Thanks. I'm using Google Docs and keeping notes as I go. It's nice because I can access it from any computer, including my iPhone. ;-)

 

that light your thinking about getting is a POS. a store here as a section lit with cheap LED like that.....not enough punch...

 

Thanks for the heads up on the light. I'm sure I can return it. Do you have any LED suggestions? Mounting is also a problem-- I'd like something nice as far as a mount goes.

 

what are the tank dimensions?

 

The dimensions of the tank are

35cm(W) x 21cm(L) x 23(H)cm

which converted to inches is:

13.78"(W) x 8.27"(L) x 9.05"(H)

 

have you given any thought to covering the back in black vinyl or spray painting it and then replacing the ac30 with an ac70? You could mod it into a fuge and it would give you a lot more flexibility and options in terms of filtration.
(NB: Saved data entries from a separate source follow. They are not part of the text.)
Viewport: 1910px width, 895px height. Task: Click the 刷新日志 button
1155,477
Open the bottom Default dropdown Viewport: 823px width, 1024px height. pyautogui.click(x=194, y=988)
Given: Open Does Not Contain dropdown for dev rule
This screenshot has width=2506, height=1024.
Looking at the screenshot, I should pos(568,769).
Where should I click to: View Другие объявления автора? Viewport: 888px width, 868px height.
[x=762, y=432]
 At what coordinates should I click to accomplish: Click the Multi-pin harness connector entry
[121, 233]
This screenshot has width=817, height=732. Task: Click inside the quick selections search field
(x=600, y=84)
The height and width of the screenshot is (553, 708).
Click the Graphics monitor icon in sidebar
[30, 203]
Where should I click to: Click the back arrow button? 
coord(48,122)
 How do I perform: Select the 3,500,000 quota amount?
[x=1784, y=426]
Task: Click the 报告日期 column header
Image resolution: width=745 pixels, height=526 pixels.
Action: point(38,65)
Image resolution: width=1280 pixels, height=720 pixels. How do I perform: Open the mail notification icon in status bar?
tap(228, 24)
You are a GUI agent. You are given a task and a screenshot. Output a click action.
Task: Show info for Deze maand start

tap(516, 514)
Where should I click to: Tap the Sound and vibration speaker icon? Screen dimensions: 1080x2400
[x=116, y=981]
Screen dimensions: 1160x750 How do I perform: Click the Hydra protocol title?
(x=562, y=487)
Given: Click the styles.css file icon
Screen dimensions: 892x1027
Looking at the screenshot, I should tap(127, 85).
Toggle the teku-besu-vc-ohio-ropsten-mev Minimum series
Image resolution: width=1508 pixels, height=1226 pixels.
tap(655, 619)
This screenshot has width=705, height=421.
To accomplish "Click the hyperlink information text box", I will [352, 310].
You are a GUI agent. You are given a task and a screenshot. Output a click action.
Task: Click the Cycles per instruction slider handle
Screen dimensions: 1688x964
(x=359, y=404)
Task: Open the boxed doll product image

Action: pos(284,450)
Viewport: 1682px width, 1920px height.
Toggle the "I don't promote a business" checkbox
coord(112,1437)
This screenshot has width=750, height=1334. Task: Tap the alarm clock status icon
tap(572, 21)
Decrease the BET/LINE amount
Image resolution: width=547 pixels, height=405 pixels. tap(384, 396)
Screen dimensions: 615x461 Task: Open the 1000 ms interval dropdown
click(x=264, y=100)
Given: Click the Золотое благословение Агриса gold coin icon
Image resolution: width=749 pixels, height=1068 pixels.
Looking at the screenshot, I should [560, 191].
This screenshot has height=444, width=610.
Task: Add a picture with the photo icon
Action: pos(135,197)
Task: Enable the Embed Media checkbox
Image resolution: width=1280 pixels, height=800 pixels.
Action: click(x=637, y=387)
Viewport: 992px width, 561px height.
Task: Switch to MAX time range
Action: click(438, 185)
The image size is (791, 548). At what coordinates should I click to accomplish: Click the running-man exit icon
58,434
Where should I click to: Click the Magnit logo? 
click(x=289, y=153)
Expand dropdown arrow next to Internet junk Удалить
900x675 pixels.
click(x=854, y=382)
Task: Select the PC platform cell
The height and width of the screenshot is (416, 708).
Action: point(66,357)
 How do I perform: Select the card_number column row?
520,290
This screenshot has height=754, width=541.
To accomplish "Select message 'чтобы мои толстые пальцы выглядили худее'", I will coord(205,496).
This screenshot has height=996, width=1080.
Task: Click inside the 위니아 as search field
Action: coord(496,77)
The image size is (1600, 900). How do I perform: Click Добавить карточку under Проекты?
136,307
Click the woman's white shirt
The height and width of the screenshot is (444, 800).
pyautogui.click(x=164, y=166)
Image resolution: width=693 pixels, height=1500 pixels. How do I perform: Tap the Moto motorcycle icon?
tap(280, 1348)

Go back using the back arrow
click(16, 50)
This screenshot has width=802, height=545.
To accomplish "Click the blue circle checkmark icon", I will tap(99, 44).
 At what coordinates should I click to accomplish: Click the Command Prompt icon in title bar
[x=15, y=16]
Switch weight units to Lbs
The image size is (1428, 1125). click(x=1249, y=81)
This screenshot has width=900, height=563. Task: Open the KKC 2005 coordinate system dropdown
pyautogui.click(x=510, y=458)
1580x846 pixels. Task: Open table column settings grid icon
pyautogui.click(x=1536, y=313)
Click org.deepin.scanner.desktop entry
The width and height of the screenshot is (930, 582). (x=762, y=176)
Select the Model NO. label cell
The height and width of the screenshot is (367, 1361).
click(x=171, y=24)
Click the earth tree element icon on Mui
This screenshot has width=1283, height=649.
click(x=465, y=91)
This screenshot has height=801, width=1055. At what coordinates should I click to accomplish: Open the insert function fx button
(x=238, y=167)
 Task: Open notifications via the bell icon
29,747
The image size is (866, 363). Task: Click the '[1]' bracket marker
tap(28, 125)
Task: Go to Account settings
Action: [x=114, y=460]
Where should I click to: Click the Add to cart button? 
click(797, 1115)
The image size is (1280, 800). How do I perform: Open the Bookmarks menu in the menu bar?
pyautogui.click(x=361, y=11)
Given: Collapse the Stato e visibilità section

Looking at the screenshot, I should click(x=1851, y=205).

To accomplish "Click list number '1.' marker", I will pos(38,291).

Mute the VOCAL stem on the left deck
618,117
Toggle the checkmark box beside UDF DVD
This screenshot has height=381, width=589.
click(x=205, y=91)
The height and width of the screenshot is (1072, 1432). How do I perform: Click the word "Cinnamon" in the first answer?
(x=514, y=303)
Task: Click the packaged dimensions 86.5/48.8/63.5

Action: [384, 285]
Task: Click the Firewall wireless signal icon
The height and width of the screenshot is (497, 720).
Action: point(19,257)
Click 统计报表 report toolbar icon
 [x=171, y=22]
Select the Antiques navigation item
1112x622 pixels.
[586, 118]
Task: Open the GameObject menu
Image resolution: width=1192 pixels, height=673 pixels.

And you might not even need an extra powerhead with the larger filter.

 

I think I'm going to leave it clear for now. I might add a backdrop at some time later. You are correct, I do wish I had purchased an AC70 as then I could mod it. They're not that expensive and might be a good try later on. Thanks for the advice.

 

 

Just curious...what do you guys think of Foster & Smith Aquatics? Are they good to buy from? Are there other recommendations?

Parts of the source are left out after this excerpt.